William Golding famously wrote Lord of the Flies (1954)—the story of a bunch of posh English school boys stranded on a deserted island—to redress what he saw as the unrealistically optimistic castaway stories of the 19th century, asking his wife if it would “be a good idea if I wrote a book about children on an island, children who behave in the way children really would behave?” It’s hard, though, to read the novel as anything other than a parable of societal collapse.
Though Golding was himself a school teacher, and had firsthand experience with the unique depredations of the English schoolboy, Lord of the Flies seems rather more informed by the grim recent history of Europe’s descent into world-historical chaos and cruelty than it does playground bullying. Whether he knew it or not, Golding wasn’t really writing about kids, he was writing about the grown-ups who’d nearly ended the world, and, in the early 1950s, seemed dead set on trying again.
For Golding, it was all about power. When he tips out his pallid young protagonists onto a tiny, unnamed Pacific island, he knows full well that the strongest among them (perpetually terrified of revealing their own frailties) will eventually target the weak. Yes, kids can be cruel, and they have poor impulse control, and they manufacture malevolence at incredibly high rates in order to mask their insecurities… But was Lord of the Flies—canonically bleak indictment of humanity in a state of nature—the realistic account Golding thought it was? Was that really how “children behave”?
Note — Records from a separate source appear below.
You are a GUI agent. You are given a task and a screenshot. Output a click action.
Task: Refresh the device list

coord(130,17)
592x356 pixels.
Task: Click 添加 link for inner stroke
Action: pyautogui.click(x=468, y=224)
Fast forward eleven years, 1965. A movie version of Lord of the Flies has come out, guaranteeing the novel a long life in the public consciousness. Half way around the world from Golding’s pastoral home in Wiltshire, England, a group of six boarding school students between the ages of 13 and 16 “borrow” a whaling boat to escape the rigid tedium of their lives. The journey from Tonga—where they are stuck—to Fiji—their home—is 500 miles across the south Pacific, but on the very first night at sea a huge storm rips the boat from anchor and destroys it sail and motor, setting the boys adrift with nothing but two sacks of bananas and some coconuts.
Thus begins a 16-month odyssey of survival—long enough for their families to presume them dead and have funerals—that saw the boys (Sione, Stephen, Kolo, David, Luke and Mano) drift over a hundred miles to a remote, uninhabited island called ‘Ata, at the end of the Tongan archipelago. So, did things quickly devolve into the grim state-of-nature so claustrophobically envisioned by Golding? Did the older boys eat the 13-year-old? How did children really behave when left to themselves, away from the domineering, condescending presence of adults?
Here’s how Peter Warner—the 17-year-old Australian sailor who eventually rescued the boys in 1966—described island life in his memoirs:
They had set up a small commune with food garden, hollowed-out tree trunks to store rainwater, a gymnasium with curious weights, a badminton court, chicken pens and a permanent fire, all from handiwork, an old knife blade and much determination.
At first the boys were able to survive on a diet of fish and docile, easy-to-hunt sea birds who hadn’t seen human beings for a century. Eventually, they discovered abundances of wild taro and banana, and a modest population of chickens descended from domestic fowl left over from the last time ‘Ata had people on it. Of course, it wasn’t all paradise: attempts to get off the island via raft failed miserably, and a few of the boys resigned themselves to life—and death—far from friends and family. But even then, when one might have expected deterioration and selfishness, they seemed able to find ways to cope. Said one of the boys:
We were often unhappy and at times we argued, but then we would walk away from our friends into the jungle. Sometimes we would cry a little.
This sounds… healthy?
I can’t find any record of Golding being asked about this real-world version of his dark, canonical parable; and anyway, fiction doesn’t—shouldn’t—lend itself to truth binaries. While it’s understandable that Golding might have developed a particularly bleak view of humanity, informed by both the brutalities of WWII and the English public school system, the unlikely case study of the Tongan castaways reminds us of one very important thing: as adults we are far too often guilty of projecting our disappointment and anger out into the world, rather than seeing what’s really there.
And maybe—if we’d just take a moment to look—we’d see that the kids really are alright.